Hors RSA jeunes, nous avions prévu une dépense d’environ 2,3 milliards d’euros sur la base d’un montant mensuel moyen de RSA activité de 109 euros, base qui avait d’ailleurs été utilisée pour la prévision du projet de loi de finances pour 2009.
Or les derniers chiffres font état d’un montant mensuel moyen versé par allocataire de 130 euros, au mois de juillet, de 157 euros pour les mois de juin et de septembre et, si l’on prend la base d’un montant de 150 euros, dégressif de 5 euros par mois, la dépense pourrait s’élever à environ 2,6 milliards d’euros, hors RSA jeunes.
Monsieur le haut-commissaire, il convient de nous éclairer sur ce point, car il faut estimer au mieux le solde. Il est évidemment souhaitable de laisser une certaine marge de sécurité pour un programme dont la montée en charge est encore très incertaine ou, en tout cas, n’est pas absolument prévisible.
De même, nous souhaitons avoir plus de précisions sur l’extension du RSA dans les départements d’outre-mer.
Enfin, l’article 59 quater, rattaché à la mission, permet d’étendre le bénéfice du RSA aux jeunes actifs de moins de vingt-cinq ans. Nous soutenons sans faille cette disposition qui permettra d’encourager les plus jeunes de nos travailleurs, qui sont aussi, bien souvent, les moins favorisés.

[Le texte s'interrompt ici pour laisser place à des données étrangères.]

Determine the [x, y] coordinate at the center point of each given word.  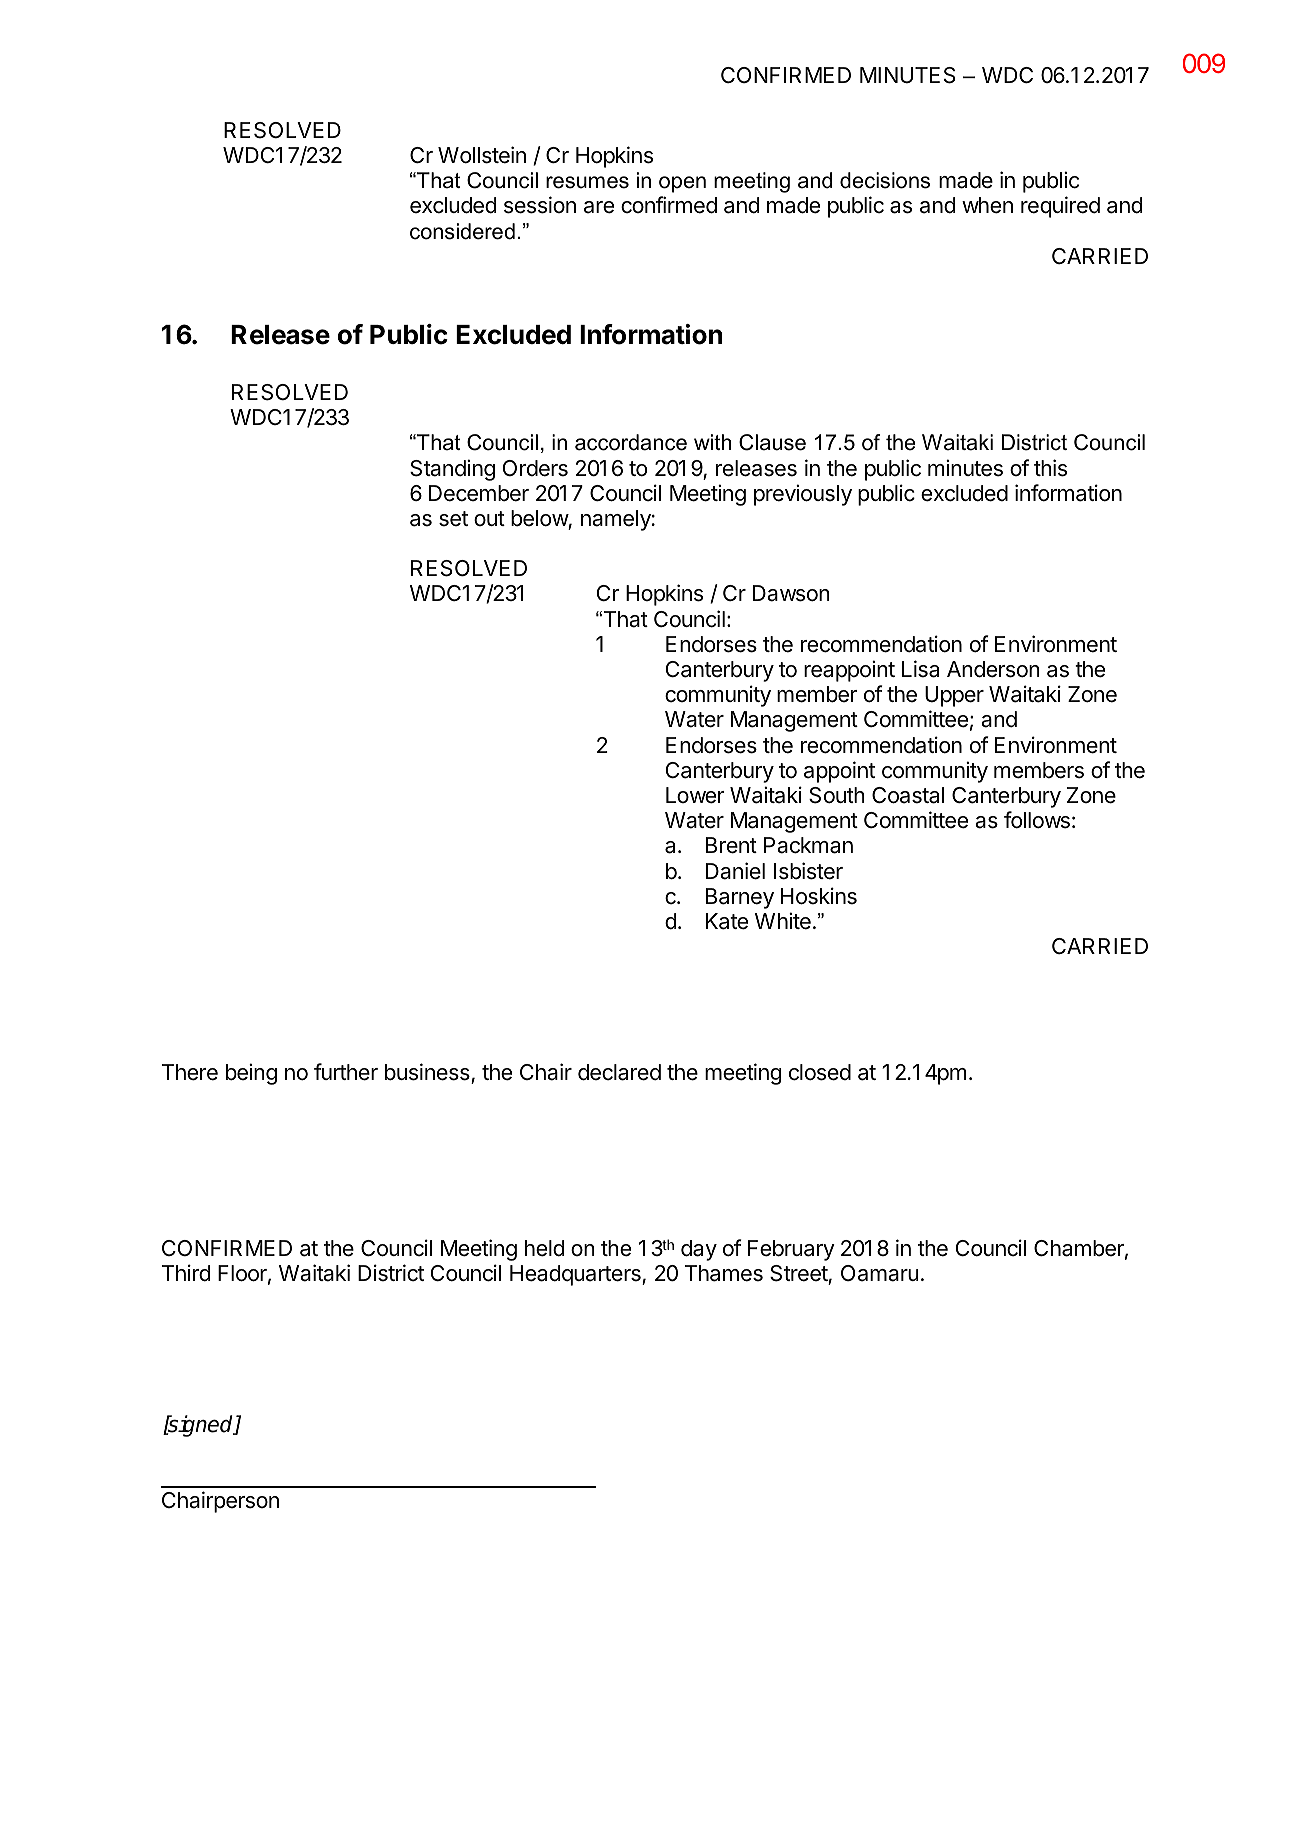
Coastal [908, 795]
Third [185, 1273]
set [453, 519]
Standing [452, 470]
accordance [631, 442]
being [251, 1074]
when [987, 205]
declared [619, 1072]
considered [462, 231]
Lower [695, 795]
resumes [587, 182]
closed [820, 1072]
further [346, 1072]
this [1050, 468]
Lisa [920, 669]
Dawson [791, 593]
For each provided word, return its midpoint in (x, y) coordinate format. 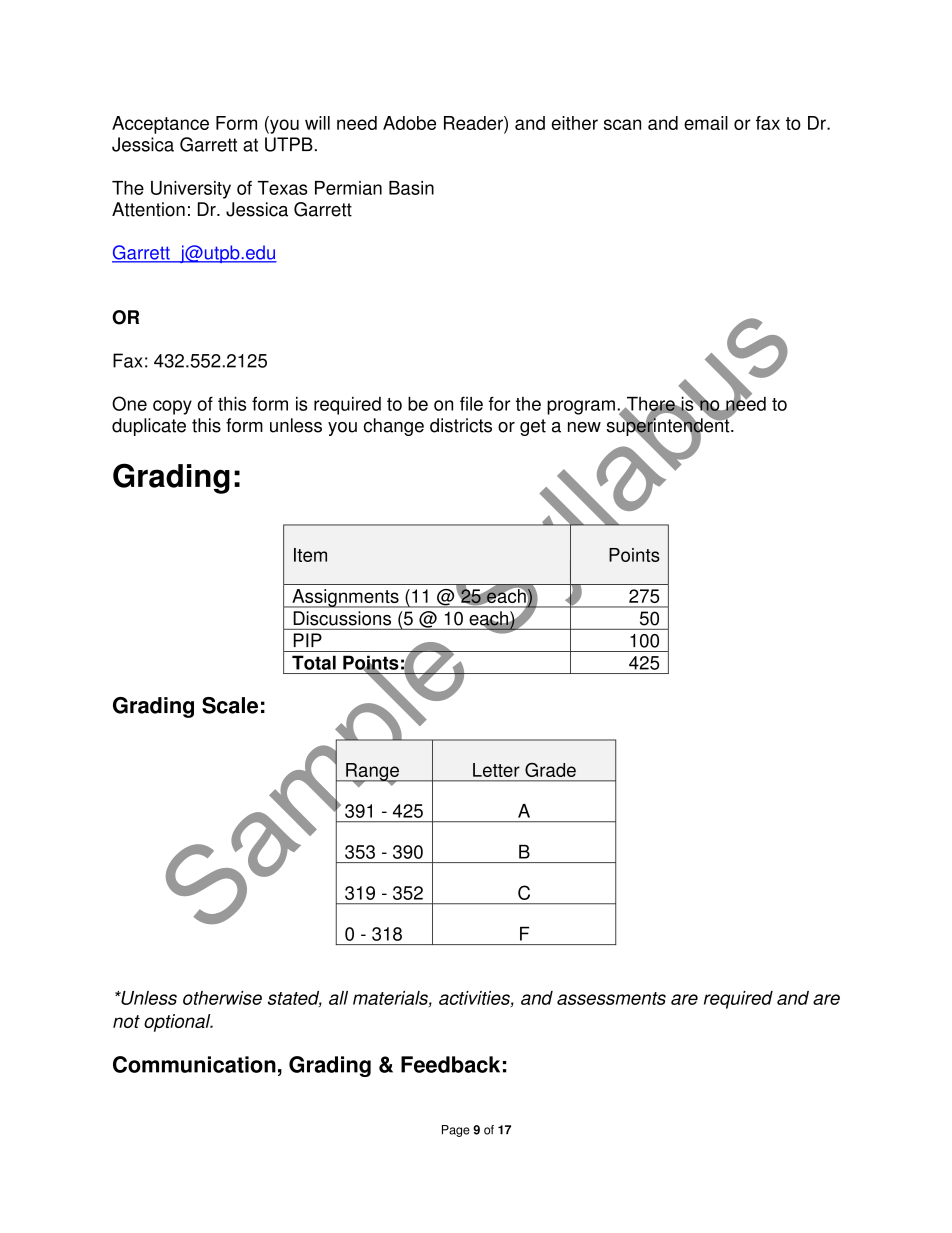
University (191, 190)
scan (622, 124)
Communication (194, 1064)
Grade (550, 770)
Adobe (409, 123)
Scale (230, 705)
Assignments (345, 598)
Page (456, 1131)
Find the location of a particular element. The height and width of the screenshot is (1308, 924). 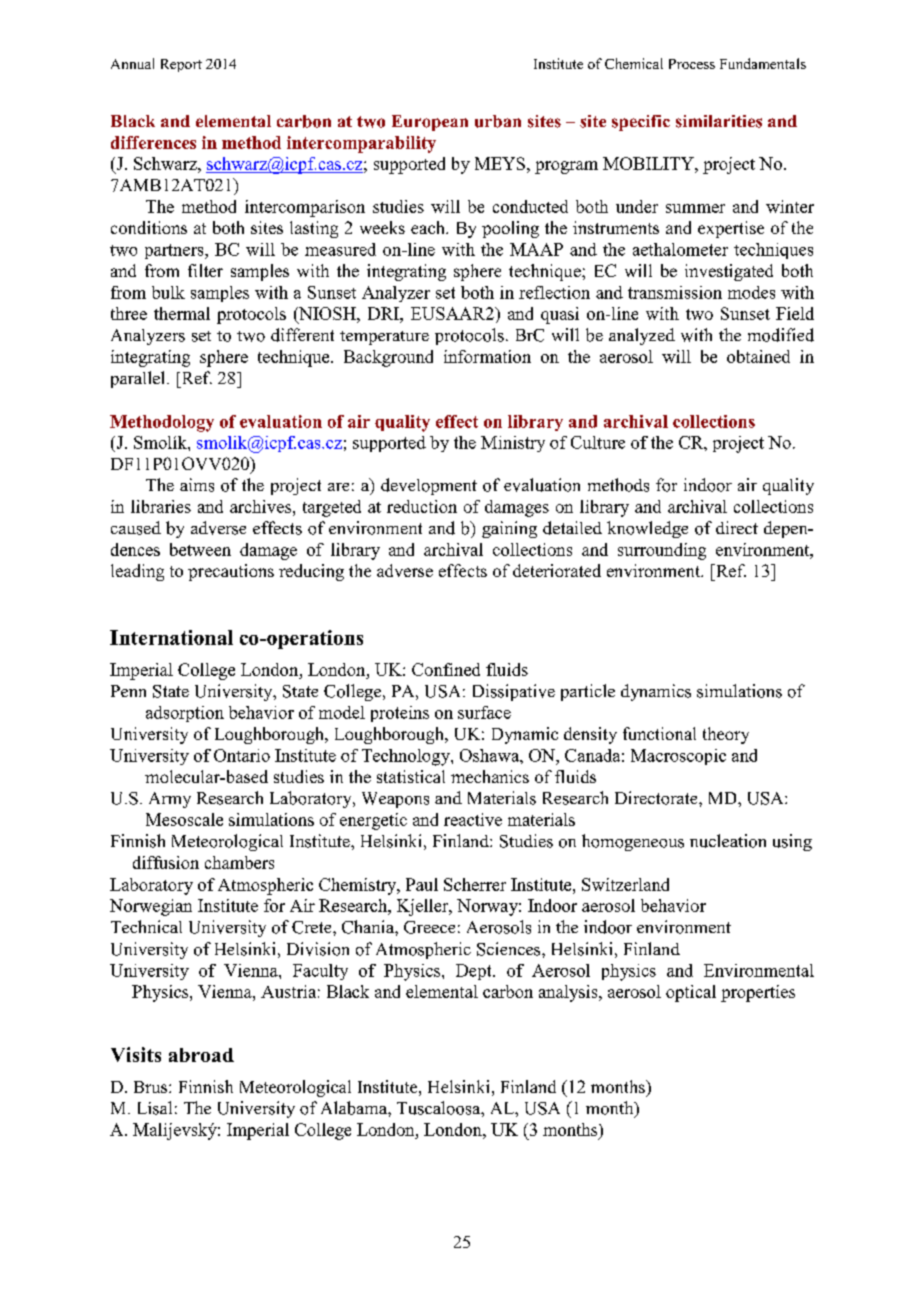

European is located at coordinates (430, 123).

L’ouverture du bénéfice du RSA jeunes se fera sous réserve d’une condition d’activité préalable. C’est une condition fondamentale pour l’équilibre du dispositif. Nous notons simplement que la rédaction retenue par l'article renvoie aussi largement au pouvoir réglementaire pour définir les modalités de cette condition.
Si j’ai exposé quelques interrogations d’ordre strictement budgétaire, celles-ci ne tendent pas à remettre en cause le travail remarquable qui a été accompli. Auguste Cazalet et moi-même soutenons l’innovation majeure que constitue le RSA. Il s’agit, sans aucun doute, de l’avancée sociale la plus remarquable de ces dernières années.
En conclusion et sous le bénéfice de ces observations, la commission des finances propose au Sénat d’adopter les crédits de la mission « Solidarité, insertion et égalité des chances », tout en attendant beaucoup du dialogue qu’elle aura avec le Gouvernement sur l'amendement relatif au RSA.